Claude Durix · Wien 1998
Das japanische Wort Sesshin, das wir mit Einkehr übersetzen können und mit dem wir gewöhnlich diese mehr oder weniger langen Zeitabschnitte bezeichnen, in denen wir zu einer intensiveren Praxis des Zazen zusammenkommen, wird auf Japanisch mit zwei chinesischen Zeichen geschrieben, zwei Kanjis. Das erste bedeutet „vertraut sein mit…“und das zweite „die Seele, der Geist, das Herz…“. „Sesshin“, das ist „mit seiner Seele vertraut sein“. Es ist also ein gutes Mittel, um sich selbst zu erkennen. Und oft beginnen auch durch diese beharrliche Auseinandersetzung mit uns selbst die Schwierigkeiten. Wir müssen nämlich zuerst verstehen, daß es nicht darum geht, dieses überreizte, überschätzte Ego zu erkennen, das Ursprung von Konflikten, Kriegen, Völkermorden, Katastrophen ist, mit dem sich manche Menschen identifizieren, dem sie, zu seinem Unglück, ihre Umgebung und manchmal die ganze Welt unterwerfen wollen. Dogen, ein Zeitgenosse von Meister Eckhart, hat gesagt: „Zen praktizieren ist sich selbst erkennen. Sich selbst erkennen ist sich selbst vergessen. Sich selbst vergessen ist mit dem Universum eins sein.“ Das ist der Sinn des Sesshin.

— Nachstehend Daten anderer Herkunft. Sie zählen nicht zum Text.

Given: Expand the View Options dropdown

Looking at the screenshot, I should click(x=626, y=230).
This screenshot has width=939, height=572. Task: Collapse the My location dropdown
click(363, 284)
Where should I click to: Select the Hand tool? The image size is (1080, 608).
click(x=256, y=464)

In dieser Rückkehr zu den Ursprüngen unseres wahren Wesens ist also zunächst viel Arbeit zur Identifikation zu leisten. Wer sind wir ? Ewige Frage, auf die wir absolut antworten müssen, wenn wir auf dem Weg weiterkommen wollen. Dogen sagt, man muß sich zuerst selbst vergessen, was uns betrifft, müssen wir all unsere Vorurteile, Voreingenommenheiten, Illusionen begraben. In den künstlichen Urteilen, die wir über uns selbst fällen, die sich von Tag zu Tag ändern können, gibt es in jede Richtung Übertreibungen. Bald sind wir beim geringsten Scheitern unserer Vorhaben von einem wilden und ungerechten Tadel gegen uns selbst und unsere Nächsten ergriffen, bald flechten wir, beim geringsten Erfolg, Siegeskronen um unsere Stirn. Wir leben nur in Abhängigkeit von unseren persönlichen Erfolgen und Mißerfolgen.

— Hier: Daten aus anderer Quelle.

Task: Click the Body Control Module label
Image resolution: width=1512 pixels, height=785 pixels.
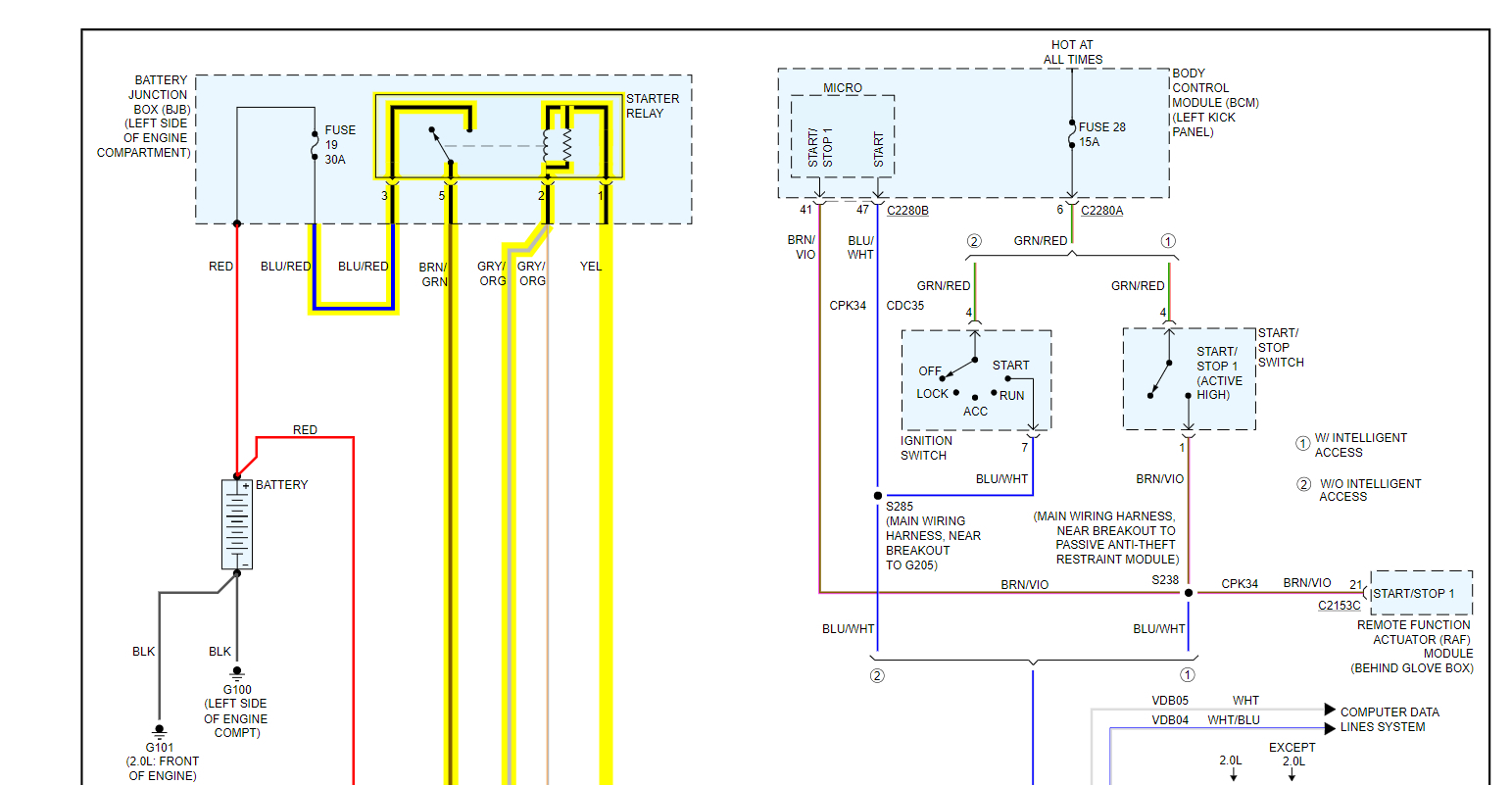Action: click(1215, 103)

Aber um zu leben kann man sich nicht damit begnügen, über Erfolge und Mißerfolge Buch zu führen, wie in einer Unternehmungsführung. Es geht nicht darum, ein Rechnungsbuch zu führen und am Ende des Jahres Bilanz zu ziehen. Es ist gleichzeitig viel komplizierter und viel einfacher. Es geht zunächst darum zu wissen, um wen es geht, was der Gegenstand dieses großen Abenteuers ist, in das wir vollkommen involviert sind. Bevor wir uns auf den Weg einlassen, müssen wir in einer ersten Zeit unsere wahre Natur entdecken. Sonst sind wir dazu verurteilt, eine Art Fantom, das wir für uns selbst halten, auf aussichtslose Wege zu führen!
Das ist die erste und schwierige Aufgabe, die wir mit Geduld, Entschlossenheit, Beharrlichkeit und Ausdauer zu bewältigen haben. Haben wir keine Illusionen über uns selbst. Entledigen wir uns aller Schnörkel, aller Künstlichkeiten, die unser wahres Selbst verbergen. Und finden wir die reine Quelle unseres Geborenwerdens in diese Welt wieder, in der wir reichlich schöpfen können, um die nötige Kraft zu finden, die schwierige Reise zur Verwirklichung unserer Einheit fortzuführen.